··· Exercise text ···
3 Bs for Rachel Reeves’ speech: Building; Betting; Bridging

by Jonathan Todd

The Labour party and the rest of the country want the same thing: big change. The country knows the essential precondition of this: getting the economy right. We look to Rachel Reeves for that.

Jess Philips spoke movingly at political therapy last week at 1000 Trades about the pervasive hopelessness that she encounters among the electorate. The deep struggles in a country where nothing works. The exhausting dysfunction hardwired into many facets of national life.

“People have had enough,” Rachel Reeves told the FT over the weekend. This feeling, while it has grown over the 13 years of Tory misrule, is not new.

It powered the surge towards Yes in Scotland’s 2014 referendum. Breaking up the UK has always seemed to me, among other things, a tremendously risky path: divorces can get messy. Yes appeared much less so for those gripped by hopelessness: with so little stake in the UK, the alternative was a worthwhile gamble.
··· Dataset extract ···
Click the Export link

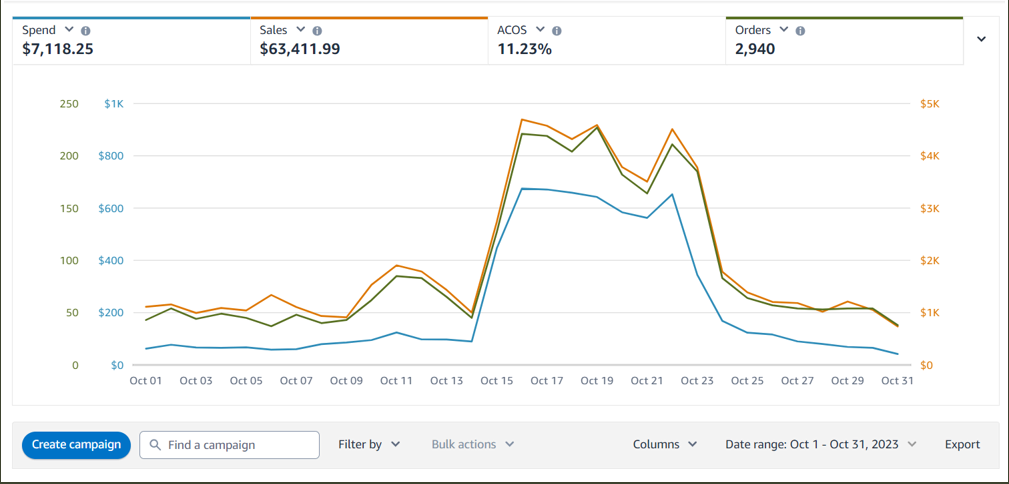pos(962,445)
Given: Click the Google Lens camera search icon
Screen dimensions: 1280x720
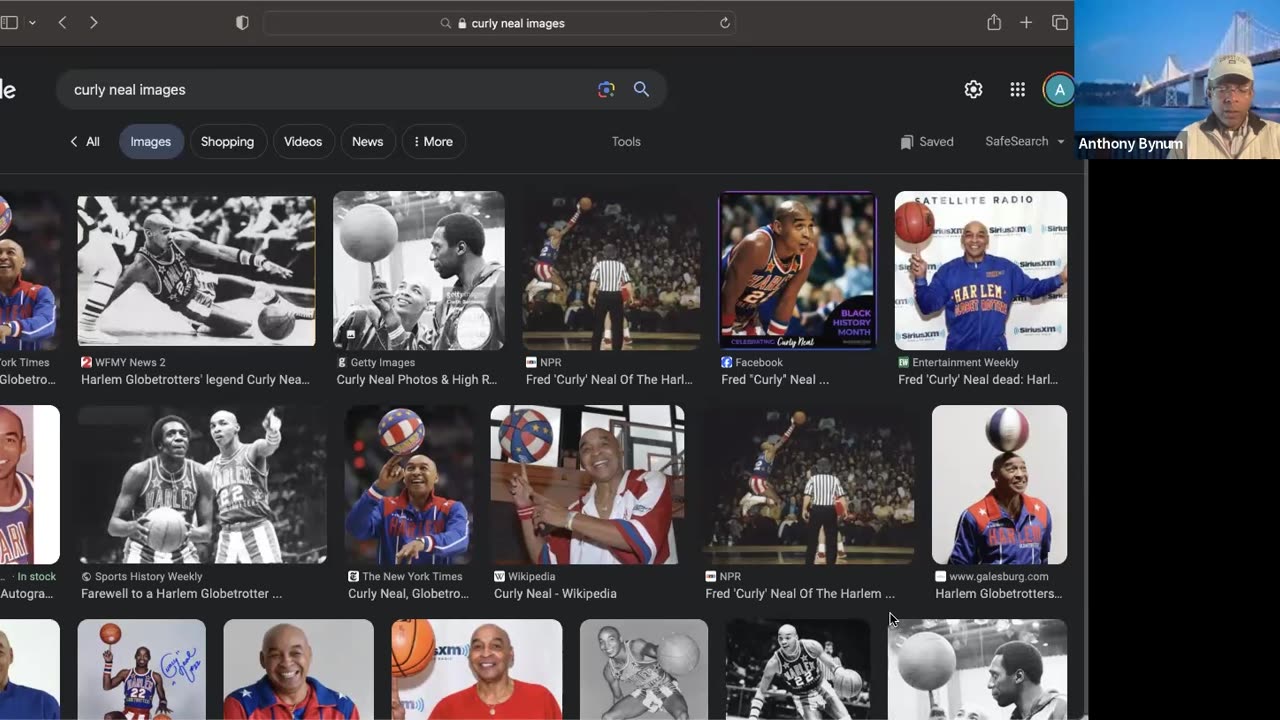Looking at the screenshot, I should point(606,90).
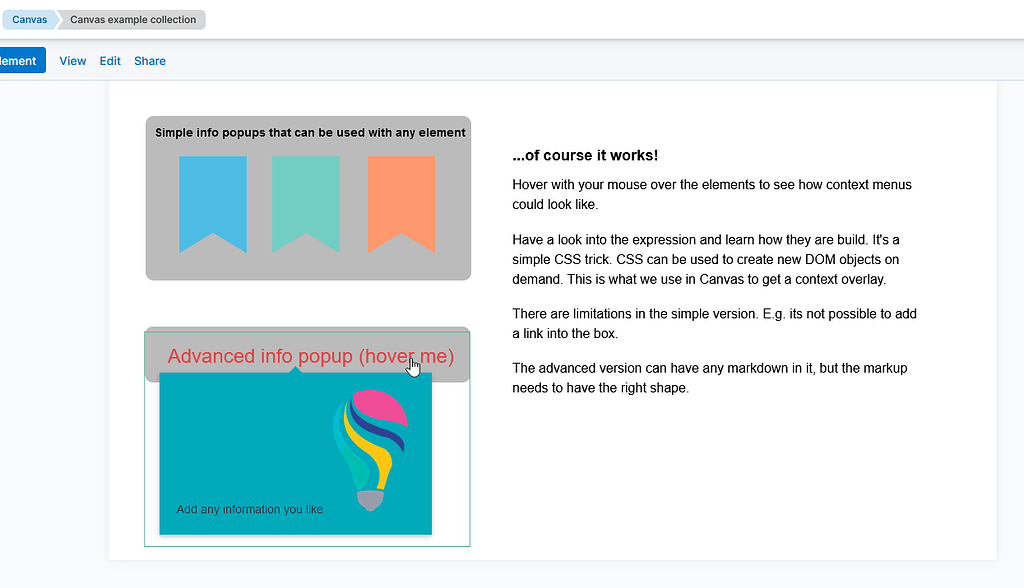Click the '...of course it works!' heading

[x=585, y=155]
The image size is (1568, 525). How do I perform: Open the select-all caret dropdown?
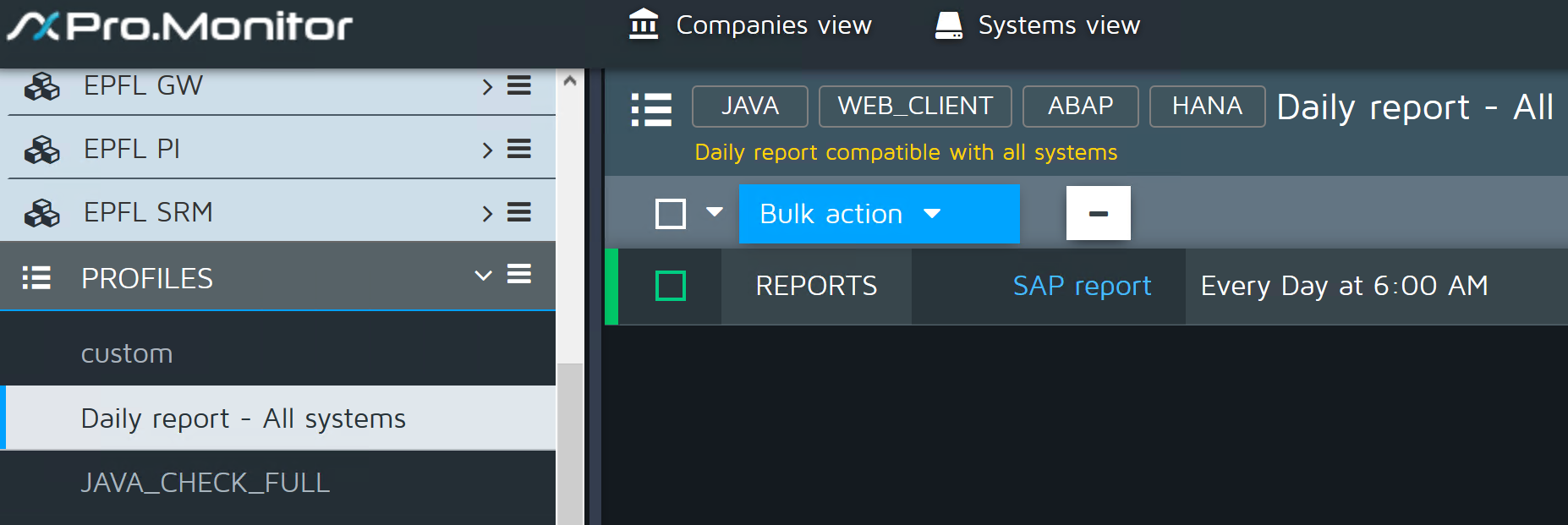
···
## What to work on
a: Answer these questions using the commentary on Rachel Reeves' speech.
(i) Where did Jess Philips speak last week?
(ii) To which publication did Rachel Reeves say "People have had enough"?
(iii) Which surge does the commentary say this feeling powered?
b: Take the commentary on Rachel Reeves' speech further by writing the paragraphs that follow its last sentence.

## Answers to the exercise
a:
(i) At political therapy at 1000 Trades.
(ii) The FT.
(iii) The surge towards Yes in Scotland's 2014 referendum.

b:
Almost a decade later, the tide started to go out on the SNP last week in Rutherglen and Hamilton West. But not on the hope for big change that has transformed Scottish politics. Few want a status quo of grinding poverty and thwarted opportunity.

Labour needs to get the UK building to meet this appetite for change. Building houses, life science labs, wind farms: all the infrastructure that the UK needs for coming decades.

Building should be a leitmotif of the Reeves speech. Uncut will count the number of building references.

But building HS2? Reeves, during her FT interview, “hints that Labour will not go into the general election promising to reinstate the northern leg of the line. Fiscal responsibility is one of her mantras.”

It compromises Labour’s focus on building to not keep alive the train line that will give the UK north of Birmingham the transport capacity and connections it needs. We all know the difficulties being created by the government, such as allowing compulsory purchases for HS2 to lapse, but “we can’t because of the Tories” is a line with limited mileage for Labour.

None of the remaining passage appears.